What is more interesting however, are the sketchy details that we have about what actually happened.
The supposed facts according to Heartland (per Brian Kreb's article)
- Heartland does "not know" how long the breach has been taking place.
- The company processes 100 Million transactions per month.
- Malware was involved.
- Data was being sniffed.
- The company is claiming that full track data was not compromised.
There have been alot of suggestions that this was an "inside job," but I am skeptical.

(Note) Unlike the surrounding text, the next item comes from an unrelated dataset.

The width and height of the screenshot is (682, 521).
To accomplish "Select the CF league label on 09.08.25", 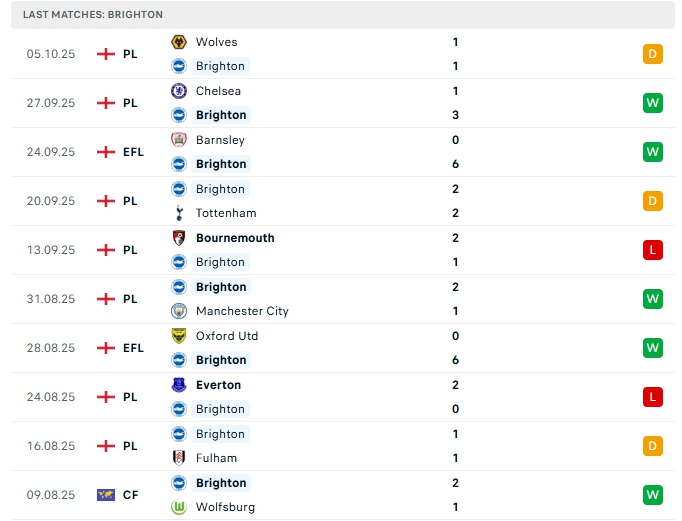I will pyautogui.click(x=131, y=495).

It is unlikely an employee of the organization wrote the perfect custom malware solution to rip the company off, and established a relationship with some overseas criminal mastermind to offload hundreds of millions of card numbers.
I think that more likely, someone at Heartland didn't set up host-based security properly in addition to the perimeter being soft, and the systems in question didn't get included as part of the PCI sample set, so noone caught it.
Furthermore, the data obviously wasn't being encrypted in transit - by Heartland's own admittance -it was grabbed off the wire.
In as far as the malware is concerned, File Integrity Monitoring (required by PCI) should have caught this. Also, the required IDS/IPS solution should have seen a bunch of weird stuff going out over the wire.
What will the overall 'lesson learned' from this breach be?
My prediction: Data Loss Prevention products are going to be required at ingress/egress points on the cardholder environment. Another prediction: This will be released as a clarification / addendum before the next dot release of the DSS (1.3).